Trattato di Maastricht, è ora di modificarlo?
Il Trattato di Maastricht, firmato il 7 febbraio 1992 nell’omonima città olandese ed entrato in vigore il 1° novembre 1993, è uno degli accordi più importanti nella storia dell’Unione europea (UE). Infatti, quel trattato riformò profondamente la Comunità europea (CE) attraverso l’istituzione di un’unione politica e il rafforzamento dell’integrazione economica con la creazione dell’Unione economica e monetaria (UEM).
Il Trattato di Maastricht sancì anche la nascita del cosiddetto secondo pilastro, quello della politica estera e di sicurezza comune, ed il terzo pilastro, quello della cooperazione nell’ambito della giustizia e affari interni.

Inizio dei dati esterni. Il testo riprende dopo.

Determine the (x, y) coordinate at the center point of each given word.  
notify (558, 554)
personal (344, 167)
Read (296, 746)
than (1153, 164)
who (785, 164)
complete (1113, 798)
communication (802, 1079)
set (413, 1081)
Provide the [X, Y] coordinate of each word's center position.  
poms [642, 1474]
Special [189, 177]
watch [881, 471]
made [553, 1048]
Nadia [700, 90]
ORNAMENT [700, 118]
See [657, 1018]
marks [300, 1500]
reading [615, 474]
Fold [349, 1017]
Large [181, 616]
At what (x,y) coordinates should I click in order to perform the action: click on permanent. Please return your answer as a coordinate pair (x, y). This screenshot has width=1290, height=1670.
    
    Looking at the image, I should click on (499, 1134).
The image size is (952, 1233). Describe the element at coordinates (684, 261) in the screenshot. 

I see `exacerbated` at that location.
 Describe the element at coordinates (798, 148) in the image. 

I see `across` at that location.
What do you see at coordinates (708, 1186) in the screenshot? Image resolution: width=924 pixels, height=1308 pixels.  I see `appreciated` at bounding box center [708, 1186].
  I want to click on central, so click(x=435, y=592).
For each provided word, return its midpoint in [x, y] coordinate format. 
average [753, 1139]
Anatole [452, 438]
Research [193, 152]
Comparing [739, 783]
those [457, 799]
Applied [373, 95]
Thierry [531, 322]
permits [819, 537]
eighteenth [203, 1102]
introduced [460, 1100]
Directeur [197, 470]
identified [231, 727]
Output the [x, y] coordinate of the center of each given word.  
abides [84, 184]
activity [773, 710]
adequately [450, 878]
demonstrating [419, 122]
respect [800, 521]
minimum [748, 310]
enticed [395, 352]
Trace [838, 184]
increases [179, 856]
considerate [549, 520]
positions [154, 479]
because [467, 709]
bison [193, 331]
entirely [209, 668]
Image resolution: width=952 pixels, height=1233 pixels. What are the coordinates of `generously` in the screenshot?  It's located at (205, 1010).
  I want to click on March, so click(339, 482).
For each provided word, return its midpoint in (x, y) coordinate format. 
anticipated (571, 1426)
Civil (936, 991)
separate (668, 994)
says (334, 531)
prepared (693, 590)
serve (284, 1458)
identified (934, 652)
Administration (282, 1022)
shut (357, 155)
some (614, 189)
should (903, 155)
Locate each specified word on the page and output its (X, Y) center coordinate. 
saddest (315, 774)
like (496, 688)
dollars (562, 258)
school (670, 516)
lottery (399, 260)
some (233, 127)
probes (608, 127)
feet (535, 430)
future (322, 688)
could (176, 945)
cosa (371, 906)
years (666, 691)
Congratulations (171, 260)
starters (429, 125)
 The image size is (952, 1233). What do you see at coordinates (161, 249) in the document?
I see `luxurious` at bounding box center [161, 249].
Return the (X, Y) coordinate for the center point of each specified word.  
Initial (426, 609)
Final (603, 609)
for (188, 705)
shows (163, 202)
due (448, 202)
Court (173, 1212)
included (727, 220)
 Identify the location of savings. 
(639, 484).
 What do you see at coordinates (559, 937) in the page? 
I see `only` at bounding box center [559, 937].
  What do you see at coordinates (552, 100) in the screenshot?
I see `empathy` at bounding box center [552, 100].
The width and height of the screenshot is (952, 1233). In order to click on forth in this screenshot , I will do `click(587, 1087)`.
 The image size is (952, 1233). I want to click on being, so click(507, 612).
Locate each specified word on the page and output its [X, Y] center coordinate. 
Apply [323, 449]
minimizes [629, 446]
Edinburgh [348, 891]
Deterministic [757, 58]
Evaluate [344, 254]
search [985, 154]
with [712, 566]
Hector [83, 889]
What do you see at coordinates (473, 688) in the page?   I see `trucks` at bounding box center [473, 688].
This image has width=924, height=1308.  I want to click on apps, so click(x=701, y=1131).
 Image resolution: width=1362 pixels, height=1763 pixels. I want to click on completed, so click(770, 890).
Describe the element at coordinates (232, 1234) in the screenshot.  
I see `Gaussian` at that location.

Il Parlamento europeo vide accrescere i suoi poteri. Il Trattato di Maastricht è, però, ricordato soprattutto per aver sancito il famoso 3% del rapporto deficit/PIL (prodotto interno lordo).
Eppure, resta spesso in secondo piano l’aspetto geopolitico del Trattato di Maastricht, che consentì un nuovo equilibrio in Europa dopo la fine della guerra fredda, con l’ingresso della Germania unificata nell’UE. Con l’UEM, la Germania rinunciava alla sua moneta, il marco, e tranquillizzava la Francia riguardo alla volontà di potenza del Paese, che sarebbe così stata canalizzata nella gestione sovranazionale della moneta. L’abbandono del marco convinse la Francia a cedere alla Germania il ruolo propulsore nella progettazione dell’UEM, basata su indici macroeconomici che rendessero la nuova moneta, l’euro, solido come lo ero stato il marco tedesco. Per l’Italia, invece, l’UEM fu un’occasione per ridefinire le proprie politiche economiche, che fino ad allora erano state fin troppo allegre, imponendosi un vincolo esterno con l’UEM.
Il Trattato di Maastricht affidò la politica monetaria alla Banca Centrale Europea (BCE), che agisce come un’istituzione sovranazionale che applica le regole previste dai trattati, separandola dalla politica economica, che resta soggetta al coordinamento intergovernativo, cioè in mano agli Stati membri. Però, la crisi economica degli ultimi dieci anni ha palesato le criticità di tale impalcatura, laddove le regole fiscali dell’UEM hanno manifestato la loro inadeguatezza a fronteggiare i diversi problemi degli Stati membri che hanno avuto, per l’appunto, risposte di politica economica nazionali.
È utile richiamare uno studio che fece Luigi Marattin, docente di Economia Politica presso il Dipartimento di Scienze Economiche dell’Università di Bologna, nel 2015, nel quale si sottolineava che i parametri di Maastricht furono calcolati alla fine del 1991 sulla base dei dati macroeconomici di allora (come debiti pubblici, inflazione, tassi di crescita dell’economia) e, aggiornando quel sistema con i dati attuali, egli calcolò che la fatidica soglia del deficit consentito sarebbe salita fino a circa il 4% del PIL.
Senza voler entrare nel merito del calcolo, vale la pena ricordare che la materia è complessa ma che egli, come molti altri economisti e uomini politici, immaginava una riforma delle regole fiscali che, oltre all’aggiornamento dei criteri, prevedesse una maggiore severità verso l’obiettivo di riduzione del rapporto debito/PIL e l’emissione di titoli del debito pubblico a livello europeo sulla base di quanto già avviene nel Fondo Salva Stati. Tutto questo dovrebbe essere accompagnato da riforme strutturali che rilancino la competitività a livello europeo ed il completamento del mercato unico. A tal fine, dovrebbe essere stabilita un’unione fiscale, cosicché non vi siano squilibri tra le forme di tassazione tra i vari Stati membri.
Paolo Savona, ministro per le Politiche europee, ha recentemente dichiarato che «dopo 30 anni le regole vanno cambiate». Certamente l’UE e l’euro necessitano di alcune riforme, verosimilmente la loro discussione potrebbe entrare nel dibattito tra i partiti in vista delle elezioni europee ma, probabilmente, passerebbero comunque in secondo piano rispetto a temi che coinvolgono in maniera più diretta e passionale l’opinione pubblica. Le regole vanno cambiate e, direbbe qualcuno, se non ora quando?